From this jump, the crypto industry was able to rally and make a case for the bill’s vague legitimacy. It was a rare moment when industry players saw the threat of unwarranted regulatory intervention and decided to fight back.
For example, Texas Blockchain Council’s Lee Bratcher wrote in a CoinDesk op-ed that data requests can be easily politicized and fuel an incomplete narrative about how the blockchain industry interacts with the national power grid. I wrote that there is. The Neo-Liberal Civil Rights Alliance said the EIA report likely would. Due to “political pressure” rather than a desire to prevent “public harm.”
The EIA will now attempt to obtain potentially useful data in a way that does not trample on people’s constitutional rights. The court will publish a notice in the Federal Register about the proposal and destroy any information already collected, according to court documents.
Notably, the initial inquiry request also included questions about how the government would protect potentially sensitive company information or if it were made public, which is standard practice for this type of data collection. There was a complete lack of information about whether it would be anonymized, said Bratcher, who worked for the DOE. .
What’s more, as Riot and the other plaintiffs argued in their lawsuit, crypto miners “suffer immediate and irreparable harm by being forced to divulge confidential, confidential, and proprietary information to EIA.” “I will accept it.” The investigation showed that criminal penalties could be imposed if miners did not comply.
Bratcher said the intelligence gathering could ultimately shed light on a sector that is becoming increasingly important. But he wants the EIA to work with industry to design more accurate and useful studies. For example, we need to understand not only how much energy miners are drawing from which suppliers, but also how their flexible electricity consumption can benefit the grid and encourage greener sources of energy production. You should also ask.
In Texas, miners are working directly with the state’s power grid operator to provide power during periods of stress on the network, such as during the 2021 winter storm that left millions without access to power. is blocking. This makes it ironic that part of the justification for the EIA emergency order was to assess how mining could lead to ‘public harm’.
The EIA will now begin a 60-day public comment period from the publication date of the new Federal Register notice.

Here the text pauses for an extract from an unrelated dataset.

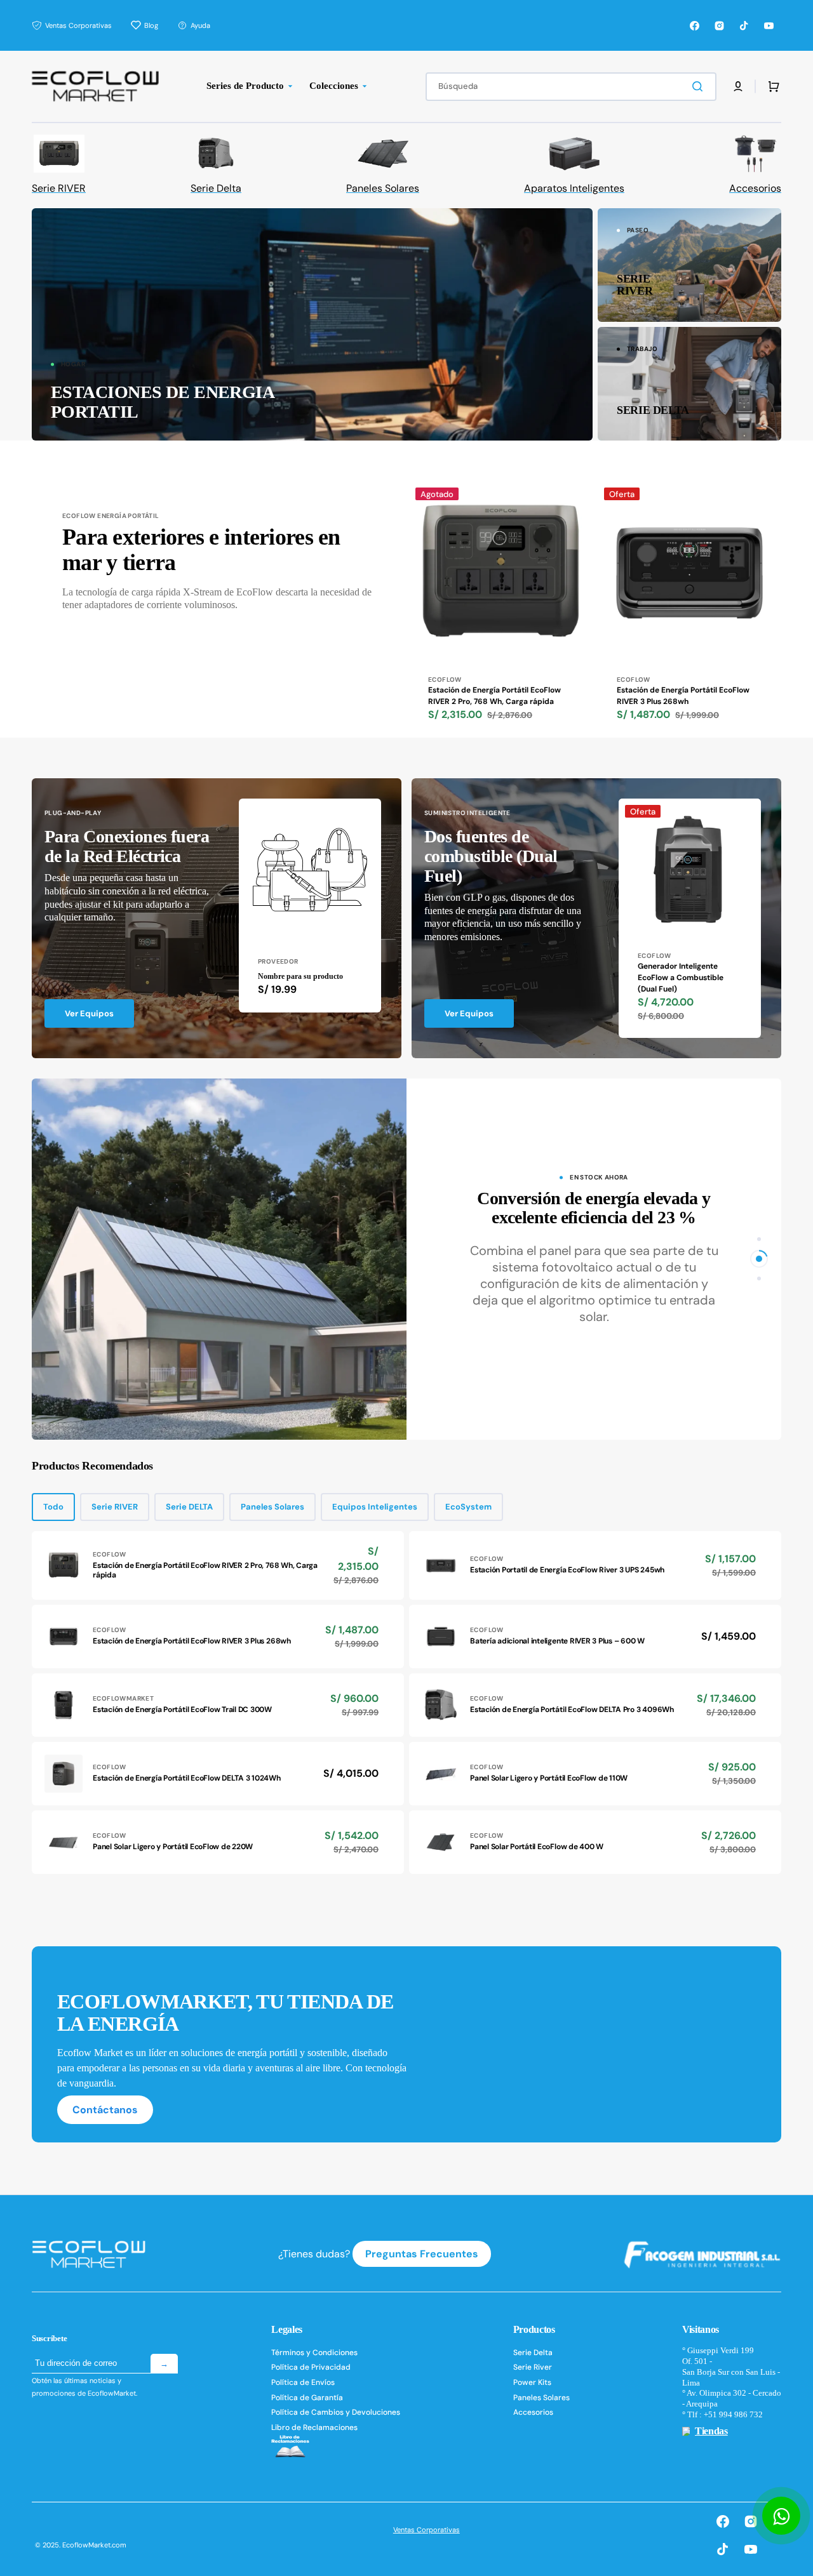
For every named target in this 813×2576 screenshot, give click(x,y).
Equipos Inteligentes (374, 1506)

While the investigation is likely to come back in some form, this moment is a real victory for an industry that appears to be in the crosshairs of U.S. officials. Figures like Securities and Exchange Commission Chairman Gary Gensler, Treasury Secretary Janet Yellen, and Sen. Elizabeth Warren not only consistently equate cryptocurrencies with fraud, they also arguably take them off the map. We are actively working to eliminate it.
It’s worth noting that Warren has called for a crackdown on the mining sector, and states including New York have passed moratoriums aimed at slowing mining development. In some cases, when cryptocurrencies fight back, as in the case of Ripple vs. SEC, there can be a fair hearing in court and the cryptocurrencies can emerge victorious.